Significant progress has been made in recent years in the development of new bone resorption markers, based principally on the urinary excretion of pyridinoline (Pyd) and deoxypyridinoline (Dpd) crosslinks. For their measurement, in spite of the recent development of immunoassays, HPLC remains the method of reference. However, the lack of an appropriate internal standard requires large amounts of pure crosslinks for external standardisation. Herein, we describe an efficient method for the isolation of both crosslinks from bone of adult turkey by isocratic semi-preparative HPLC. Demineralized bone is hydrolysed in hydrochloric acid, 9 M. A first liquid extraction step in butanol allowed to eliminate less polar compounds. The aqueous phase was concentrated and separated by gel filtration on Biogel P2 and eluted by acetic acid solution (10%). Fractions containing pyridinoline were pooled, concentrated, and purified on a CF1 cellulose column.
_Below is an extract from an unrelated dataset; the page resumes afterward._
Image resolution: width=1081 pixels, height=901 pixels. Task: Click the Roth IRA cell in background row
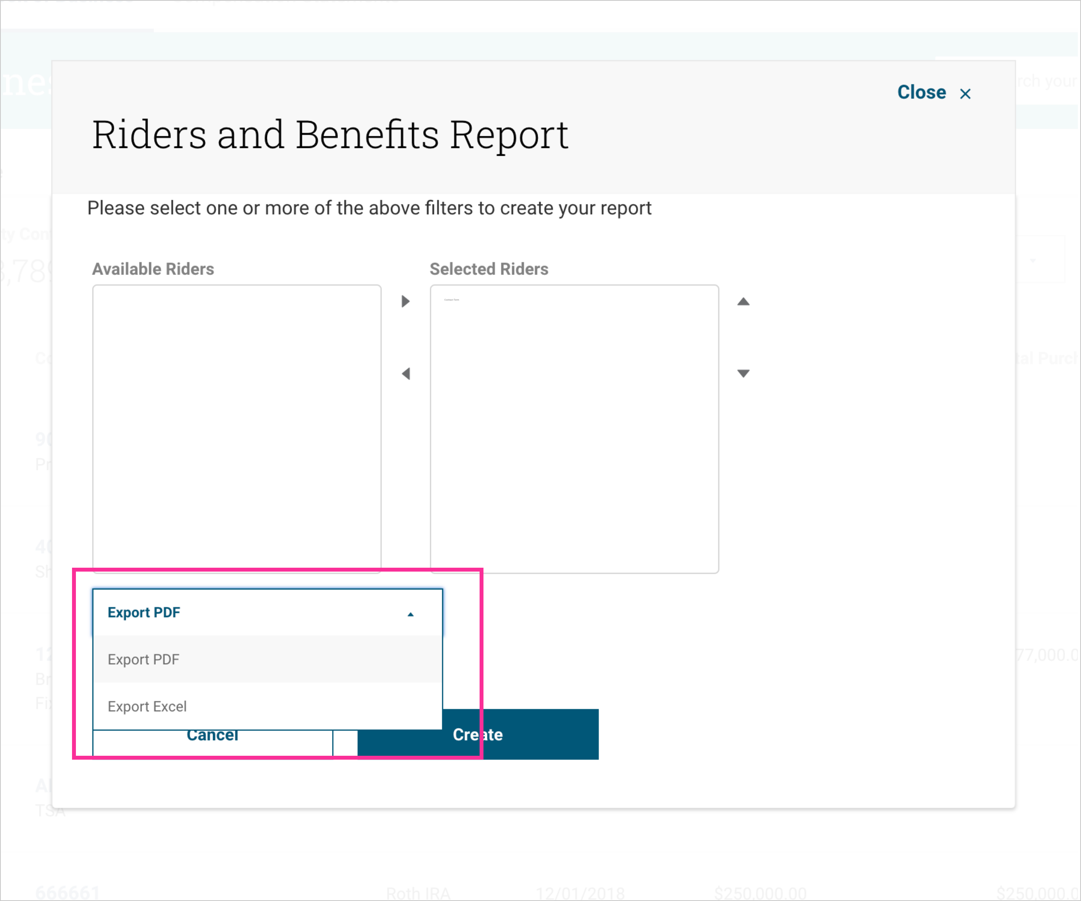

Pyd and Dpd crosslinks were then separated isocratically by HPLC on a C18 reversed phase column (Vydac 218 TP 1010, 250x10 mm) and eluted with HFBA as the ion-pairing agent. Retention times of Pyd and DPD were 23.6 and 28.7 min, respectively. Both crosslinks prepared by HPLC were then transformed as hydrochloride to cellulose phosphate and desalted on Sephadex G-10 columns. These two further steps yielded highly purified compounds (the purity was greater than 98% evaluated by aminoacid analysis). In conclusion, the efficiency of this method allows to obtain rapidly Pyd and Dpd without interfering compounds as proven by spectral studies (NMR and mass spectroscopy).